How do you exclude symlinks in a grep?

Gnu grep v2.11-8 and on if invoked with -r excludes symlinks not specified on the command line and includes them when invoked with -R.


If you already know the name(s) of the symlinks you want to exclude:

grep -r --exclude-dir=LINK1 --exclude-dir=LINK2 PATTERN .

If the name(s) of the symlinks vary, maybe exclude symlinks with a find command first, and then grep the files that this outputs:

find . -type f -a -exec grep -H PATTERN '{}' \;

The '-H' to grep adds the filename to the output (which is the default if grep is searching recursively, but is not here, where grep is being handed individual file names.)
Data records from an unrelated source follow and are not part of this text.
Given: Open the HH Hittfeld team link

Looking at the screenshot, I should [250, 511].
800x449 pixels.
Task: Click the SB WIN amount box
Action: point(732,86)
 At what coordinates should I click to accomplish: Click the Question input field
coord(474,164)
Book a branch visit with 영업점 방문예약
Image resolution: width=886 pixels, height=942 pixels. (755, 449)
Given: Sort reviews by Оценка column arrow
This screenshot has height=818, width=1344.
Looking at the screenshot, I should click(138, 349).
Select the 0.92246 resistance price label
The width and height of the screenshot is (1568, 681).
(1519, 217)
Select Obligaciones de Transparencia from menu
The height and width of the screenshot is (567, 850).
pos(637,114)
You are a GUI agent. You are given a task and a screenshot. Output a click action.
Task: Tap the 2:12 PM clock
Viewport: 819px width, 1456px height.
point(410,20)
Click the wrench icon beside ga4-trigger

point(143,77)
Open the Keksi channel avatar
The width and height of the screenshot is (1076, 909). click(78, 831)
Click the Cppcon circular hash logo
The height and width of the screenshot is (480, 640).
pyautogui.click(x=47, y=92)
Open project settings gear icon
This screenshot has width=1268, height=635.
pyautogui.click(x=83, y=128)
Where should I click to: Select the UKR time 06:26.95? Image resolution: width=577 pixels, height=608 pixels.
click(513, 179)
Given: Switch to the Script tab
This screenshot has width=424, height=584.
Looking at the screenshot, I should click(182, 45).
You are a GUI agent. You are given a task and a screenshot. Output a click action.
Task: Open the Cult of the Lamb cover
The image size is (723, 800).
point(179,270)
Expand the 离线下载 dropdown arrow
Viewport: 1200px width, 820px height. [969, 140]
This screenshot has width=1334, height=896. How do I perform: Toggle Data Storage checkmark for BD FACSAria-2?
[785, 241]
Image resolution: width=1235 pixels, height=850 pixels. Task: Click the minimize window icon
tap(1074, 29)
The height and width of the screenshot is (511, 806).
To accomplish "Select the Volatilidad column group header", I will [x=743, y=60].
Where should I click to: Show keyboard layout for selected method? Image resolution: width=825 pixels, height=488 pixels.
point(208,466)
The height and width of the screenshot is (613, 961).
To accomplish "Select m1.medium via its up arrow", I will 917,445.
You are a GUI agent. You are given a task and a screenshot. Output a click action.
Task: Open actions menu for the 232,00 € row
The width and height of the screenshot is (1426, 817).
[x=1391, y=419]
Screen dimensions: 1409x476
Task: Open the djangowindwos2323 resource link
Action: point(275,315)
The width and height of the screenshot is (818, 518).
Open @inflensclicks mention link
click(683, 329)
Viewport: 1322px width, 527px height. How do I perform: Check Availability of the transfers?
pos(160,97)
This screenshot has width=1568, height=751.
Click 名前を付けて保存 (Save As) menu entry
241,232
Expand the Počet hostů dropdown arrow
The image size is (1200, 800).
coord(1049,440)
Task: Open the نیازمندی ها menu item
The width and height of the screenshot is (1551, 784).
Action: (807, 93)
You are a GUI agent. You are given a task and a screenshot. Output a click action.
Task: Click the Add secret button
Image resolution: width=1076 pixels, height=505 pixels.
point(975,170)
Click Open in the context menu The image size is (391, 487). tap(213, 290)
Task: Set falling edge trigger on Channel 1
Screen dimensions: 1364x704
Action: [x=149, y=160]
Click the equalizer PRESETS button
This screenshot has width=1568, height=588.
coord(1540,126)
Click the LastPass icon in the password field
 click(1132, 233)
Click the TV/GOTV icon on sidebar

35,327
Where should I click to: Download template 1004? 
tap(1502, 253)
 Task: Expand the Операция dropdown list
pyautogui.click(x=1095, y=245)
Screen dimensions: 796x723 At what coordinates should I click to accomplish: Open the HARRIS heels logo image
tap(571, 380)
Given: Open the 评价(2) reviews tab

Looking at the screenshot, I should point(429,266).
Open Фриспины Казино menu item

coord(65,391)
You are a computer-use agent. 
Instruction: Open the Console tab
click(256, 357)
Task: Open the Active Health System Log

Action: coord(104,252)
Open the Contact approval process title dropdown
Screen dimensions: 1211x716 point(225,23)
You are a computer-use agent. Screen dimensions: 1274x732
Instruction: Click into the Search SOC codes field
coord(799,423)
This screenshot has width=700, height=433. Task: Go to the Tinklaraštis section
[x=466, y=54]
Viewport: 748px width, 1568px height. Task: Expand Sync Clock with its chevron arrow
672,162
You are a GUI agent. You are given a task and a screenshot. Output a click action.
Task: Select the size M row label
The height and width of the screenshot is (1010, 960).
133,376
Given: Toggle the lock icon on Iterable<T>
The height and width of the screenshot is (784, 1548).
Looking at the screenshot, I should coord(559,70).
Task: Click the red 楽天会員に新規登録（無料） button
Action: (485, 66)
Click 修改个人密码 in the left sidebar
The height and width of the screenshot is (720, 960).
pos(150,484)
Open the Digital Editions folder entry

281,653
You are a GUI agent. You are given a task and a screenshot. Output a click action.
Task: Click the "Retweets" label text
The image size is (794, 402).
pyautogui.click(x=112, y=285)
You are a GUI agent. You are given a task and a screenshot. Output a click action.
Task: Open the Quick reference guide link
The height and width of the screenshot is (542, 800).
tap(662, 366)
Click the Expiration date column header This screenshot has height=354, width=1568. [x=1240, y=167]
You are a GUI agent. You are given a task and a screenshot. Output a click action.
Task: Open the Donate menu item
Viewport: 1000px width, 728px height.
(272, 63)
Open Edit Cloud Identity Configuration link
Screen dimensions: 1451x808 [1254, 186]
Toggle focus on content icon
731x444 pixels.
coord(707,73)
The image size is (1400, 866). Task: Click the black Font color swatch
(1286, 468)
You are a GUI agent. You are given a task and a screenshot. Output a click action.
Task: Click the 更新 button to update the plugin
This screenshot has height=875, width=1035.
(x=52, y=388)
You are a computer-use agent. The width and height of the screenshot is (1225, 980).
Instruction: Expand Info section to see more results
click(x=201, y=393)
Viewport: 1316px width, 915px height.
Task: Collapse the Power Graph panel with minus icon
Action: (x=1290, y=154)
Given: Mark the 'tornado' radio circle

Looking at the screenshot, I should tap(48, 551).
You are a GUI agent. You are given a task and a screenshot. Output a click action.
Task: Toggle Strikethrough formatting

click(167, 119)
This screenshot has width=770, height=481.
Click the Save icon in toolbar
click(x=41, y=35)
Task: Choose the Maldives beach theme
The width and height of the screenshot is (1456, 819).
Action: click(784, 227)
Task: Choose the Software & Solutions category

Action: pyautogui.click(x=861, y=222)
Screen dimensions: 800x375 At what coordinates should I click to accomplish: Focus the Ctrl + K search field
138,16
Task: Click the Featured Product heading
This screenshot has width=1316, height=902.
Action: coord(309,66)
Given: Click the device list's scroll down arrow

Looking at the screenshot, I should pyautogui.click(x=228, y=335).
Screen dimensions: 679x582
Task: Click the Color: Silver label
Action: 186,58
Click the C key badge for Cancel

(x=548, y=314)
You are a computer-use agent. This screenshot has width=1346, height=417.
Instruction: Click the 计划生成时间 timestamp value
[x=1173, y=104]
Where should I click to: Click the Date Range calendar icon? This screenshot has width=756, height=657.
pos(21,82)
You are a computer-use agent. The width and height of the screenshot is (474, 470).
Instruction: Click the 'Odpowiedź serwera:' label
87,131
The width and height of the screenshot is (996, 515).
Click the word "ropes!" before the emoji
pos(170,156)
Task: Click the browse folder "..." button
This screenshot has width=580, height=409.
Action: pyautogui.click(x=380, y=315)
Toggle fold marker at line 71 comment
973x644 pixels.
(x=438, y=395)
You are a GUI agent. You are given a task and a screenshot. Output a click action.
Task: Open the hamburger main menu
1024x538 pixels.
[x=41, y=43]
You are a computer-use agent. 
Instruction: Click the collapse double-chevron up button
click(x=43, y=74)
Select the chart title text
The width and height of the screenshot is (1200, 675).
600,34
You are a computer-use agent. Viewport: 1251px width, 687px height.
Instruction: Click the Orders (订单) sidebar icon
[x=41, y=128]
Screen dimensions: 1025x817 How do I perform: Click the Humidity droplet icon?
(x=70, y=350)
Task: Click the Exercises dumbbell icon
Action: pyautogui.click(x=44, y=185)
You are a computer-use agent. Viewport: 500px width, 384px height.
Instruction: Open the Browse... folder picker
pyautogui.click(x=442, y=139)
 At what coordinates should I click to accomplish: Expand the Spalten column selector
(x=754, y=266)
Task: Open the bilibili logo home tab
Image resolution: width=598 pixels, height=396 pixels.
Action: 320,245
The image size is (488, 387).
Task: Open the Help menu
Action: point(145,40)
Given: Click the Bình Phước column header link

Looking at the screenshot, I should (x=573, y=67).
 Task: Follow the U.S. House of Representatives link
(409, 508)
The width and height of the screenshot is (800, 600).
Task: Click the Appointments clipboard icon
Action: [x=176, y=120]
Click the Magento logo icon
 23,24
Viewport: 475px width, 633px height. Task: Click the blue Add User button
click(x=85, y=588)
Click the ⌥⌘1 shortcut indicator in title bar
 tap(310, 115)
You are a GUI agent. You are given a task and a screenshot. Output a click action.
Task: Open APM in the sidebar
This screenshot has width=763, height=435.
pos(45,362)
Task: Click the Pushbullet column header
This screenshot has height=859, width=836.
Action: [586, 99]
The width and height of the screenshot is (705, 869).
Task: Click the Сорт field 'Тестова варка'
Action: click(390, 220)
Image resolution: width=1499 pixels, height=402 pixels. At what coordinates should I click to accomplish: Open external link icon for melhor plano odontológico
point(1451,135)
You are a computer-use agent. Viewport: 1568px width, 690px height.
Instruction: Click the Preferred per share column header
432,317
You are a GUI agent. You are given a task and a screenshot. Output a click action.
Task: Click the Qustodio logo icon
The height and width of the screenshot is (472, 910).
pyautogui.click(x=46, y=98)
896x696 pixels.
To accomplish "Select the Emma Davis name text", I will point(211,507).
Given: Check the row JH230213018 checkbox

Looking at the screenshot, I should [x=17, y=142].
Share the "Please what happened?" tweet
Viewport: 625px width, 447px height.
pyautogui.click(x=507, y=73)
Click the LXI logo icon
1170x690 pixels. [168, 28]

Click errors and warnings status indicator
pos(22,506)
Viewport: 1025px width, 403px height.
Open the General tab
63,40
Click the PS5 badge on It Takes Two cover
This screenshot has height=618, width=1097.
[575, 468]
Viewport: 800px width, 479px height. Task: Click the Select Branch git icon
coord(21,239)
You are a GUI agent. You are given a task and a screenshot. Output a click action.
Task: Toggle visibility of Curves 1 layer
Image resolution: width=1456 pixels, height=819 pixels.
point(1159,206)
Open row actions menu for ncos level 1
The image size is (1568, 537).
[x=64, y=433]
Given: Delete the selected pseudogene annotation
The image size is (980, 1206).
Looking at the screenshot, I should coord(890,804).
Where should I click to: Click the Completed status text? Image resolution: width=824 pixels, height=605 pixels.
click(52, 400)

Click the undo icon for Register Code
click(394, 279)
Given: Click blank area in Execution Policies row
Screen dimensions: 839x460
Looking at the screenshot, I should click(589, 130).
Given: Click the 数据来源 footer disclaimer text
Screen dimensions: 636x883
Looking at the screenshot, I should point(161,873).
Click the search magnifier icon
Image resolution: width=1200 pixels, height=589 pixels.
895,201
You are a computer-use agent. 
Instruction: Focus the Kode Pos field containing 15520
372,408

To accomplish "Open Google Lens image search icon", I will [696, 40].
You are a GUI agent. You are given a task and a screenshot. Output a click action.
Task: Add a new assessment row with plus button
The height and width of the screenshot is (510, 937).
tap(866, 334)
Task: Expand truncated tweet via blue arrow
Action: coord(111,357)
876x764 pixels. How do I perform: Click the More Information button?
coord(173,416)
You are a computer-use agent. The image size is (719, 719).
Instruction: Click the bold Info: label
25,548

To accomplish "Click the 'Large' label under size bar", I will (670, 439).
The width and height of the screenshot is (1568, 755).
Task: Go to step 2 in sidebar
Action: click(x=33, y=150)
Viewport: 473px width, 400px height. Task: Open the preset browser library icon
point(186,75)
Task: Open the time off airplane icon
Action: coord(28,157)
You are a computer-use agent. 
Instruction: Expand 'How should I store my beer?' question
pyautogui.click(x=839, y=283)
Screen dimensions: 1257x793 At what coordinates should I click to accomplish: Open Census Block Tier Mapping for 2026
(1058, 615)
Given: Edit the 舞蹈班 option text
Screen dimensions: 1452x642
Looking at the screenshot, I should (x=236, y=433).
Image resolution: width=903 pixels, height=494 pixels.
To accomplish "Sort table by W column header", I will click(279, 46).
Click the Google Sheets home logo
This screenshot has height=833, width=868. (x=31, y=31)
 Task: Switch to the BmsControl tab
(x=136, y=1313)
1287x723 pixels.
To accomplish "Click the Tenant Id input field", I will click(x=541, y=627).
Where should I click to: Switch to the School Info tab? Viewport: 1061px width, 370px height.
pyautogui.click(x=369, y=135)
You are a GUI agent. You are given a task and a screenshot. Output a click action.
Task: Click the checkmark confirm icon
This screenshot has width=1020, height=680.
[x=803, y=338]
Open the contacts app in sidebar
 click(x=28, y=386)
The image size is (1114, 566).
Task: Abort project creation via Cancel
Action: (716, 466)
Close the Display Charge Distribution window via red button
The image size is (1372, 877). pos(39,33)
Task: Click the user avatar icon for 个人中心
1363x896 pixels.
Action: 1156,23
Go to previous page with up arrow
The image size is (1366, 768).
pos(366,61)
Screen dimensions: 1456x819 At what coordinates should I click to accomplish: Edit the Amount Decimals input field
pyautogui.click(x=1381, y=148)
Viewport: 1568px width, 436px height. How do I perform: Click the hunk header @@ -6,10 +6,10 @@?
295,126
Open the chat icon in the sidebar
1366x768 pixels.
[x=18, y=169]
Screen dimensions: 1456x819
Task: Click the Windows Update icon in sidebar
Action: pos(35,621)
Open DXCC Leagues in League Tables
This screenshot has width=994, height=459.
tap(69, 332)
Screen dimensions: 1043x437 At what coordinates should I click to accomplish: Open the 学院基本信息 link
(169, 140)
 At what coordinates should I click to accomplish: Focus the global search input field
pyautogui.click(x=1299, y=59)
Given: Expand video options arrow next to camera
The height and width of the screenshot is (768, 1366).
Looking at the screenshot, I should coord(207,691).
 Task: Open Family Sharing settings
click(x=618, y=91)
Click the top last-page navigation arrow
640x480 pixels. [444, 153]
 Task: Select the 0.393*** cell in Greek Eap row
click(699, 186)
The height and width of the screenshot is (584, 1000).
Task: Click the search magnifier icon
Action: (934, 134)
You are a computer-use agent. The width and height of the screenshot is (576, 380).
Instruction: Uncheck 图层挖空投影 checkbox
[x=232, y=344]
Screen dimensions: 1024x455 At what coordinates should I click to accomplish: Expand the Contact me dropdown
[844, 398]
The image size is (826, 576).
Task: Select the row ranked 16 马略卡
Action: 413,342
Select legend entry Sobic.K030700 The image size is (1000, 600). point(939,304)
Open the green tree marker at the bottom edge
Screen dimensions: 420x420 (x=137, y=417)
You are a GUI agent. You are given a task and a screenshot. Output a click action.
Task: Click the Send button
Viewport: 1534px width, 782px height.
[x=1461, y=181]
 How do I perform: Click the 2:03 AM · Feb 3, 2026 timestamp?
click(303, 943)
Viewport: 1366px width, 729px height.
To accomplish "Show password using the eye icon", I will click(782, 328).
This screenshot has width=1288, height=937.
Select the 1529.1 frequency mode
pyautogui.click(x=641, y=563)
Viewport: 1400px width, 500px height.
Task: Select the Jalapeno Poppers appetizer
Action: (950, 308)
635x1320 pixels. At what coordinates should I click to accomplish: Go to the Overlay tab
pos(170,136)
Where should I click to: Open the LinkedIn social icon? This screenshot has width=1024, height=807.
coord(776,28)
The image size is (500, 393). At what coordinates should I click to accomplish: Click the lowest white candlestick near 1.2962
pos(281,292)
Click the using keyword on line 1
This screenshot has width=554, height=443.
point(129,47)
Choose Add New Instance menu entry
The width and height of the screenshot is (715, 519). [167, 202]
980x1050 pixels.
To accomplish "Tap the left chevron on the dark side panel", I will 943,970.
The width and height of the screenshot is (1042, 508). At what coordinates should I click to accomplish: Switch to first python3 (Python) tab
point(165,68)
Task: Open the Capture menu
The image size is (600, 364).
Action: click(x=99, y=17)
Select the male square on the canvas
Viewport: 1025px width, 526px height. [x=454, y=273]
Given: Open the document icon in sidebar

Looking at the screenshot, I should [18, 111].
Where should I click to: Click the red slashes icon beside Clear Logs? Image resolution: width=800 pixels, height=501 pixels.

I commonly want to modify grep to exclude source control directories. That is most efficiently done by the initial find command:

find . -name .git -prune -o -type f -a -exec grep -H PATTERN '{}' \;

For now.. here is how I would exclude symbolic links when using grep


If you want just file names matching your search:

for f in $(grep -Rl 'search' *); do if [ ! -h "$f" ]; then echo "$f"; fi; done;

Explaination:

  • grep -R # recursive
  • grep -l # file names only
  • if [ ! -h "file" ] # bash if not a symbolic link

If you want the matched content output, how about a double grep:

srch="whatever"; for f in $(grep -Rl "$srch" *); do if [ ! -h "$f" ]; then
  echo -e "\n## $f";
  grep -n "$srch" "$f";
fi; done;

Explaination:

  • echo -e # enable interpretation of backslash escapes
  • grep -n # adds line numbers to output

.. It's not perfect of course. But it could get the job done!